TASK ITEM
Copy each line of the data below, character for character.

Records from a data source
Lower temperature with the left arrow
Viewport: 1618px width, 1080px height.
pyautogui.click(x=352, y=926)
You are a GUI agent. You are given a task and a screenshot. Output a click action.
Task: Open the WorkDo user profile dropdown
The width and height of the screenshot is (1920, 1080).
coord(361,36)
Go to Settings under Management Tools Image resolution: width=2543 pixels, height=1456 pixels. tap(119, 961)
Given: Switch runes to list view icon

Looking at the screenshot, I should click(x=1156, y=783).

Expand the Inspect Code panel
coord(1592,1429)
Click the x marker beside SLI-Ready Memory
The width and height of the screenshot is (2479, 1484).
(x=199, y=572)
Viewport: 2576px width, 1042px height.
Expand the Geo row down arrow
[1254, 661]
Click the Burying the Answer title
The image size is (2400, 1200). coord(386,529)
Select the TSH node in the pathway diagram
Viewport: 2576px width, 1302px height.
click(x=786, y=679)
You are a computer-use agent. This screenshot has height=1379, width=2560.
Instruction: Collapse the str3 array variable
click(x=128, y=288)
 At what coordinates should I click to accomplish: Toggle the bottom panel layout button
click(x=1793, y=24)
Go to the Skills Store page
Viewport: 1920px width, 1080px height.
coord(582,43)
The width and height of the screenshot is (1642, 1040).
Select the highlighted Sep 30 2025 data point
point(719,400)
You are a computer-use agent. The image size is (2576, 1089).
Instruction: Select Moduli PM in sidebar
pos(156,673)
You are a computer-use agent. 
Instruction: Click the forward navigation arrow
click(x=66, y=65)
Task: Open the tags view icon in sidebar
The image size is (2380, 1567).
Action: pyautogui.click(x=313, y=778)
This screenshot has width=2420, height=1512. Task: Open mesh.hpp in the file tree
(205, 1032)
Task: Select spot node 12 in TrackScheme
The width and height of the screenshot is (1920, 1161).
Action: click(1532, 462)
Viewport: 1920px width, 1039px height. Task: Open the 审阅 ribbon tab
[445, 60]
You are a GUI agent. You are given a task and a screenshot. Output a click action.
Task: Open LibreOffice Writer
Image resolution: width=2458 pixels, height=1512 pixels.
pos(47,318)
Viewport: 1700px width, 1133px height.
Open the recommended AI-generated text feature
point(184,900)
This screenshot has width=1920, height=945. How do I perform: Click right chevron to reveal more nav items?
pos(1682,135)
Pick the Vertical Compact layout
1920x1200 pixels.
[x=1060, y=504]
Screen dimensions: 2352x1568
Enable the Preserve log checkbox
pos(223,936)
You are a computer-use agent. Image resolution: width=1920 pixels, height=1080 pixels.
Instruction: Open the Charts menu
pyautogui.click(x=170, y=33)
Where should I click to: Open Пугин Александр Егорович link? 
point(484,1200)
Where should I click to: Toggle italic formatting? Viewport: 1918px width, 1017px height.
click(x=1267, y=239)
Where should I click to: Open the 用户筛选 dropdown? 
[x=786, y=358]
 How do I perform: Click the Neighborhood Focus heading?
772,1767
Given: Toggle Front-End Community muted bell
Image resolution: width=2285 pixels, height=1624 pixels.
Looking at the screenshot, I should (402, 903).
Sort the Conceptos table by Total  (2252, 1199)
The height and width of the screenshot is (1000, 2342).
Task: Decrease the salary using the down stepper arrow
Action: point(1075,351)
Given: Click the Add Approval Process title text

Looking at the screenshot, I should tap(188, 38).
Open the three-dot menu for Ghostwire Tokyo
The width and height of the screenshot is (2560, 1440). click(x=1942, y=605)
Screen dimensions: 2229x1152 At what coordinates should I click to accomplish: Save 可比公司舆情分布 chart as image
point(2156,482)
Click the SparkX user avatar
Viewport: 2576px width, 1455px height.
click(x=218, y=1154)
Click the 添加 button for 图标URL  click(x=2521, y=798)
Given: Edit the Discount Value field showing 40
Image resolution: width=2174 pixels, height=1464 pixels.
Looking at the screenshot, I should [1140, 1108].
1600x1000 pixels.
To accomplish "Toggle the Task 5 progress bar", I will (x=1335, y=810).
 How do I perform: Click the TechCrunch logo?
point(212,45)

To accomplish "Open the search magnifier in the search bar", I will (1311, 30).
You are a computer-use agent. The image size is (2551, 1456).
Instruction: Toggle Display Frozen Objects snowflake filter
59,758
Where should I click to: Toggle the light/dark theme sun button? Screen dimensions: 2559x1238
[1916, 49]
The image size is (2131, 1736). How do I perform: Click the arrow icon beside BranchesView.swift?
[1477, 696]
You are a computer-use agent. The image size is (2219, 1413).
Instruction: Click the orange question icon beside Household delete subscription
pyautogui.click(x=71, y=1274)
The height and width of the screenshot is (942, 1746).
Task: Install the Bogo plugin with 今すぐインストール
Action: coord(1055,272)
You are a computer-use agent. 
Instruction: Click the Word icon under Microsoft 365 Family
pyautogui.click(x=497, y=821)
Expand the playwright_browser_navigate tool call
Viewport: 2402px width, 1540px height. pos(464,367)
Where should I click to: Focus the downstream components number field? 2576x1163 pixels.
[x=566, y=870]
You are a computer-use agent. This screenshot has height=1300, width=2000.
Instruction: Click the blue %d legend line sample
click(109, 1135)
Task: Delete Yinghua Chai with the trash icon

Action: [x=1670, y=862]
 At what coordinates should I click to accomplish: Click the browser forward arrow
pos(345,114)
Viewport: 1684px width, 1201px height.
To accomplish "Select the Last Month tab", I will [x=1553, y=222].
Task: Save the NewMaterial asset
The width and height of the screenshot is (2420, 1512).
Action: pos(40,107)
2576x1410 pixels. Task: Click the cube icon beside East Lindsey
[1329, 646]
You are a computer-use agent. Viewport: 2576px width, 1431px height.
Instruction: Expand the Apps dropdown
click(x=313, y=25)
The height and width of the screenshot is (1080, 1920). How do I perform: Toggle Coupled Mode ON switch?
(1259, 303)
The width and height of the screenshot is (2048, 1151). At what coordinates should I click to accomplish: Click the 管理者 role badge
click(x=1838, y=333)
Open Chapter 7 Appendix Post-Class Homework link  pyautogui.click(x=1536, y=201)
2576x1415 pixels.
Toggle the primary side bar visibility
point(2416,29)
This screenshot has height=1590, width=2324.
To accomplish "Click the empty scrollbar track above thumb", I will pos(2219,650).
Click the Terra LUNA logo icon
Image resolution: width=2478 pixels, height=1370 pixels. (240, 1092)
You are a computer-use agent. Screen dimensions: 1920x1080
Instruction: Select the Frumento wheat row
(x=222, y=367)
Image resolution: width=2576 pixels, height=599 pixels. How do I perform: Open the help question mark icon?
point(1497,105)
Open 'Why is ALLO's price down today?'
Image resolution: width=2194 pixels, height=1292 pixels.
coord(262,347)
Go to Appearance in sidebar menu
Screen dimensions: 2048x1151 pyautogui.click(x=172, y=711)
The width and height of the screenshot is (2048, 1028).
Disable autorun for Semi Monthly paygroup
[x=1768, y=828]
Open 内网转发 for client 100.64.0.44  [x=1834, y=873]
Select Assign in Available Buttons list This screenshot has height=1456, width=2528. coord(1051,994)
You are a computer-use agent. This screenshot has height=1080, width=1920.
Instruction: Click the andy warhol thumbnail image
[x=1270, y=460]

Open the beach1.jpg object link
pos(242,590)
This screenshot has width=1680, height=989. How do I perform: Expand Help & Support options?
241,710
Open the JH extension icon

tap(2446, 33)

REPLY TO THE EXERCISE
Lower temperature with the left arrow
Viewport: 1618px width, 1080px height.
pyautogui.click(x=352, y=926)
You are a GUI agent. You are given a task and a screenshot. Output a click action.
Task: Open the WorkDo user profile dropdown
The width and height of the screenshot is (1920, 1080).
coord(361,36)
Go to Settings under Management Tools Image resolution: width=2543 pixels, height=1456 pixels. tap(119, 961)
Given: Switch runes to list view icon

Looking at the screenshot, I should click(x=1156, y=783).

Expand the Inspect Code panel
coord(1592,1429)
Click the x marker beside SLI-Ready Memory
The width and height of the screenshot is (2479, 1484).
(x=199, y=572)
Viewport: 2576px width, 1042px height.
Expand the Geo row down arrow
[1254, 661]
Click the Burying the Answer title
The image size is (2400, 1200). coord(386,529)
Select the TSH node in the pathway diagram
Viewport: 2576px width, 1302px height.
click(x=786, y=679)
You are a computer-use agent. This screenshot has height=1379, width=2560.
Instruction: Collapse the str3 array variable
click(x=128, y=288)
 At what coordinates should I click to accomplish: Toggle the bottom panel layout button
click(x=1793, y=24)
Go to the Skills Store page
Viewport: 1920px width, 1080px height.
coord(582,43)
The width and height of the screenshot is (1642, 1040).
Select the highlighted Sep 30 2025 data point
point(719,400)
You are a computer-use agent. The image size is (2576, 1089).
Instruction: Select Moduli PM in sidebar
pos(156,673)
You are a computer-use agent. 
Instruction: Click the forward navigation arrow
click(x=66, y=65)
Task: Open the tags view icon in sidebar
The image size is (2380, 1567).
Action: pyautogui.click(x=313, y=778)
This screenshot has width=2420, height=1512. Task: Open mesh.hpp in the file tree
(205, 1032)
Task: Select spot node 12 in TrackScheme
The width and height of the screenshot is (1920, 1161).
Action: click(1532, 462)
Viewport: 1920px width, 1039px height. Task: Open the 审阅 ribbon tab
[445, 60]
You are a GUI agent. You are given a task and a screenshot. Output a click action.
Task: Open LibreOffice Writer
Image resolution: width=2458 pixels, height=1512 pixels.
pos(47,318)
Viewport: 1700px width, 1133px height.
Open the recommended AI-generated text feature
point(184,900)
This screenshot has width=1920, height=945. How do I perform: Click right chevron to reveal more nav items?
pos(1682,135)
Pick the Vertical Compact layout
1920x1200 pixels.
[x=1060, y=504]
Screen dimensions: 2352x1568
Enable the Preserve log checkbox
pos(223,936)
You are a computer-use agent. Image resolution: width=1920 pixels, height=1080 pixels.
Instruction: Open the Charts menu
pyautogui.click(x=170, y=33)
Where should I click to: Open Пугин Александр Егорович link? 
point(484,1200)
Where should I click to: Toggle italic formatting? Viewport: 1918px width, 1017px height.
click(x=1267, y=239)
Where should I click to: Open the 用户筛选 dropdown? 
[x=786, y=358]
 How do I perform: Click the Neighborhood Focus heading?
772,1767
Given: Toggle Front-End Community muted bell
Image resolution: width=2285 pixels, height=1624 pixels.
Looking at the screenshot, I should (402, 903).
Sort the Conceptos table by Total  (2252, 1199)
The height and width of the screenshot is (1000, 2342).
Task: Decrease the salary using the down stepper arrow
Action: point(1075,351)
Given: Click the Add Approval Process title text

Looking at the screenshot, I should tap(188, 38).
Open the three-dot menu for Ghostwire Tokyo
The width and height of the screenshot is (2560, 1440). click(x=1942, y=605)
Screen dimensions: 2229x1152 At what coordinates should I click to accomplish: Save 可比公司舆情分布 chart as image
point(2156,482)
Click the SparkX user avatar
Viewport: 2576px width, 1455px height.
click(x=218, y=1154)
Click the 添加 button for 图标URL  click(x=2521, y=798)
Given: Edit the Discount Value field showing 40
Image resolution: width=2174 pixels, height=1464 pixels.
Looking at the screenshot, I should [1140, 1108].
1600x1000 pixels.
To accomplish "Toggle the Task 5 progress bar", I will (x=1335, y=810).
 How do I perform: Click the TechCrunch logo?
point(212,45)

To accomplish "Open the search magnifier in the search bar", I will (1311, 30).
You are a computer-use agent. The image size is (2551, 1456).
Instruction: Toggle Display Frozen Objects snowflake filter
59,758
Where should I click to: Toggle the light/dark theme sun button? Screen dimensions: 2559x1238
[1916, 49]
The image size is (2131, 1736). How do I perform: Click the arrow icon beside BranchesView.swift?
[1477, 696]
You are a computer-use agent. The image size is (2219, 1413).
Instruction: Click the orange question icon beside Household delete subscription
pyautogui.click(x=71, y=1274)
The height and width of the screenshot is (942, 1746).
Task: Install the Bogo plugin with 今すぐインストール
Action: coord(1055,272)
You are a computer-use agent. 
Instruction: Click the Word icon under Microsoft 365 Family
pyautogui.click(x=497, y=821)
Expand the playwright_browser_navigate tool call
Viewport: 2402px width, 1540px height. pos(464,367)
Where should I click to: Focus the downstream components number field? 2576x1163 pixels.
[x=566, y=870]
You are a computer-use agent. This screenshot has height=1300, width=2000.
Instruction: Click the blue %d legend line sample
click(109, 1135)
Task: Delete Yinghua Chai with the trash icon

Action: [x=1670, y=862]
 At what coordinates should I click to accomplish: Click the browser forward arrow
pos(345,114)
Viewport: 1684px width, 1201px height.
To accomplish "Select the Last Month tab", I will [x=1553, y=222].
Task: Save the NewMaterial asset
The width and height of the screenshot is (2420, 1512).
Action: pos(40,107)
2576x1410 pixels. Task: Click the cube icon beside East Lindsey
[1329, 646]
You are a computer-use agent. Viewport: 2576px width, 1431px height.
Instruction: Expand the Apps dropdown
click(x=313, y=25)
The height and width of the screenshot is (1080, 1920). How do I perform: Toggle Coupled Mode ON switch?
(1259, 303)
The width and height of the screenshot is (2048, 1151). At what coordinates should I click to accomplish: Click the 管理者 role badge
click(x=1838, y=333)
Open Chapter 7 Appendix Post-Class Homework link  pyautogui.click(x=1536, y=201)
2576x1415 pixels.
Toggle the primary side bar visibility
point(2416,29)
This screenshot has height=1590, width=2324.
To accomplish "Click the empty scrollbar track above thumb", I will pos(2219,650).
Click the Terra LUNA logo icon
Image resolution: width=2478 pixels, height=1370 pixels. (240, 1092)
You are a computer-use agent. Screen dimensions: 1920x1080
Instruction: Select the Frumento wheat row
(x=222, y=367)
Image resolution: width=2576 pixels, height=599 pixels. How do I perform: Open the help question mark icon?
point(1497,105)
Open 'Why is ALLO's price down today?'
Image resolution: width=2194 pixels, height=1292 pixels.
coord(262,347)
Go to Appearance in sidebar menu
Screen dimensions: 2048x1151 pyautogui.click(x=172, y=711)
The width and height of the screenshot is (2048, 1028).
Disable autorun for Semi Monthly paygroup
[x=1768, y=828]
Open 内网转发 for client 100.64.0.44  [x=1834, y=873]
Select Assign in Available Buttons list This screenshot has height=1456, width=2528. coord(1051,994)
You are a computer-use agent. This screenshot has height=1080, width=1920.
Instruction: Click the andy warhol thumbnail image
[x=1270, y=460]

Open the beach1.jpg object link
pos(242,590)
This screenshot has width=1680, height=989. How do I perform: Expand Help & Support options?
241,710
Open the JH extension icon

tap(2446, 33)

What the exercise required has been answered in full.